ABOUT THIS TASK
Each record is to be copied exactly as written.

RECORDED DATA
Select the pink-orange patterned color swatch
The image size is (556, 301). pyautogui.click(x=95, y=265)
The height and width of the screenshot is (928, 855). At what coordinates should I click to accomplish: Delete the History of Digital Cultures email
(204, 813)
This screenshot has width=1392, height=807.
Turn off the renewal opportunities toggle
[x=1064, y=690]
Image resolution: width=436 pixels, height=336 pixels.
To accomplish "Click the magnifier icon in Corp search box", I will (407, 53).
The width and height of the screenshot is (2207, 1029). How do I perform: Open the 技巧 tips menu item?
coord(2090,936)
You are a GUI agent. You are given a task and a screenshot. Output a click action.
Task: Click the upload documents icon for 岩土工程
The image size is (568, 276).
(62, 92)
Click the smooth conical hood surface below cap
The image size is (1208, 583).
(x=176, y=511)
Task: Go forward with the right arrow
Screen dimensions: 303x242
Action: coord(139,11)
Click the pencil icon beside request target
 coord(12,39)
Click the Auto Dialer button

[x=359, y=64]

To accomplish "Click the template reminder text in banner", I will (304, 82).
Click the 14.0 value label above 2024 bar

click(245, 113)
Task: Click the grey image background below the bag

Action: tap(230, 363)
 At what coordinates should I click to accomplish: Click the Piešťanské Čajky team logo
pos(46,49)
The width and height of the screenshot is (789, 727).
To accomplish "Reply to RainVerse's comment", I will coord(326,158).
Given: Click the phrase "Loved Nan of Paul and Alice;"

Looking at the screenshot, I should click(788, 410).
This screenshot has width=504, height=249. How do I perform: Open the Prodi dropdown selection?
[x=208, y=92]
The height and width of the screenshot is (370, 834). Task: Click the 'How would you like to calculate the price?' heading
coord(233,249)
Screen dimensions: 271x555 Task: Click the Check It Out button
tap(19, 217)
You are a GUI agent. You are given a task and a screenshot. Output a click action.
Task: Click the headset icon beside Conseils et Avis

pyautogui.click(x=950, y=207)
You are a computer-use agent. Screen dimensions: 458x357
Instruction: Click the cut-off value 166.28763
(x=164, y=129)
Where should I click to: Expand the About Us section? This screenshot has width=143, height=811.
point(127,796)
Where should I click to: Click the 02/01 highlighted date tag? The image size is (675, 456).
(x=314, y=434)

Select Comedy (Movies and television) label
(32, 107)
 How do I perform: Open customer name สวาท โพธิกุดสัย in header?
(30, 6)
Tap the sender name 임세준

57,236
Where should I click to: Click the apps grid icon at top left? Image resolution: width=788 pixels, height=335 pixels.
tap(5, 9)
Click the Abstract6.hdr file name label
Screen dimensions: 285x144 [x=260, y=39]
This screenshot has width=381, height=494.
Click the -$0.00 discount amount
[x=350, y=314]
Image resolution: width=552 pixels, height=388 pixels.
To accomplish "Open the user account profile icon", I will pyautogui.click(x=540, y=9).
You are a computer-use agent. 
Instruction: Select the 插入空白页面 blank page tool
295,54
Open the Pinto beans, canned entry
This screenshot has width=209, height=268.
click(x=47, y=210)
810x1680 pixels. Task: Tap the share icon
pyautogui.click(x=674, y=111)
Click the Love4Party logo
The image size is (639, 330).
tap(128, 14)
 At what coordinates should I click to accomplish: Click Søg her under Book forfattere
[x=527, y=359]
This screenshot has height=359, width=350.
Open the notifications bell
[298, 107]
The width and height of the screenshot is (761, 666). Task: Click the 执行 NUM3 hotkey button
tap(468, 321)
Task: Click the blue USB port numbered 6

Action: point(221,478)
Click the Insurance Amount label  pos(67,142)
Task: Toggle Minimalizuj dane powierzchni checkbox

ANSWER TO THE EXERCISE
Select the pink-orange patterned color swatch
The image size is (556, 301). pyautogui.click(x=95, y=265)
The height and width of the screenshot is (928, 855). At what coordinates should I click to accomplish: Delete the History of Digital Cultures email
(204, 813)
This screenshot has width=1392, height=807.
Turn off the renewal opportunities toggle
[x=1064, y=690]
Image resolution: width=436 pixels, height=336 pixels.
To accomplish "Click the magnifier icon in Corp search box", I will (407, 53).
The width and height of the screenshot is (2207, 1029). How do I perform: Open the 技巧 tips menu item?
coord(2090,936)
You are a GUI agent. You are given a task and a screenshot. Output a click action.
Task: Click the upload documents icon for 岩土工程
The image size is (568, 276).
(62, 92)
Click the smooth conical hood surface below cap
The image size is (1208, 583).
(x=176, y=511)
Task: Go forward with the right arrow
Screen dimensions: 303x242
Action: coord(139,11)
Click the pencil icon beside request target
 coord(12,39)
Click the Auto Dialer button

[x=359, y=64]

To accomplish "Click the template reminder text in banner", I will (304, 82).
Click the 14.0 value label above 2024 bar

click(245, 113)
Task: Click the grey image background below the bag

Action: tap(230, 363)
 At what coordinates should I click to accomplish: Click the Piešťanské Čajky team logo
pos(46,49)
The width and height of the screenshot is (789, 727).
To accomplish "Reply to RainVerse's comment", I will coord(326,158).
Given: Click the phrase "Loved Nan of Paul and Alice;"

Looking at the screenshot, I should click(788, 410).
This screenshot has width=504, height=249. How do I perform: Open the Prodi dropdown selection?
[x=208, y=92]
The height and width of the screenshot is (370, 834). Task: Click the 'How would you like to calculate the price?' heading
coord(233,249)
Screen dimensions: 271x555 Task: Click the Check It Out button
tap(19, 217)
You are a GUI agent. You are given a task and a screenshot. Output a click action.
Task: Click the headset icon beside Conseils et Avis

pyautogui.click(x=950, y=207)
You are a computer-use agent. Screen dimensions: 458x357
Instruction: Click the cut-off value 166.28763
(x=164, y=129)
Where should I click to: Expand the About Us section? This screenshot has width=143, height=811.
point(127,796)
Where should I click to: Click the 02/01 highlighted date tag? The image size is (675, 456).
(x=314, y=434)

Select Comedy (Movies and television) label
(32, 107)
 How do I perform: Open customer name สวาท โพธิกุดสัย in header?
(30, 6)
Tap the sender name 임세준

57,236
Where should I click to: Click the apps grid icon at top left? Image resolution: width=788 pixels, height=335 pixels.
tap(5, 9)
Click the Abstract6.hdr file name label
Screen dimensions: 285x144 [x=260, y=39]
This screenshot has width=381, height=494.
Click the -$0.00 discount amount
[x=350, y=314]
Image resolution: width=552 pixels, height=388 pixels.
To accomplish "Open the user account profile icon", I will pyautogui.click(x=540, y=9).
You are a computer-use agent. 
Instruction: Select the 插入空白页面 blank page tool
295,54
Open the Pinto beans, canned entry
This screenshot has width=209, height=268.
click(x=47, y=210)
810x1680 pixels. Task: Tap the share icon
pyautogui.click(x=674, y=111)
Click the Love4Party logo
The image size is (639, 330).
tap(128, 14)
 At what coordinates should I click to accomplish: Click Søg her under Book forfattere
[x=527, y=359]
This screenshot has height=359, width=350.
Open the notifications bell
[298, 107]
The width and height of the screenshot is (761, 666). Task: Click the 执行 NUM3 hotkey button
tap(468, 321)
Task: Click the blue USB port numbered 6

Action: point(221,478)
Click the Insurance Amount label  pos(67,142)
Task: Toggle Minimalizuj dane powierzchni checkbox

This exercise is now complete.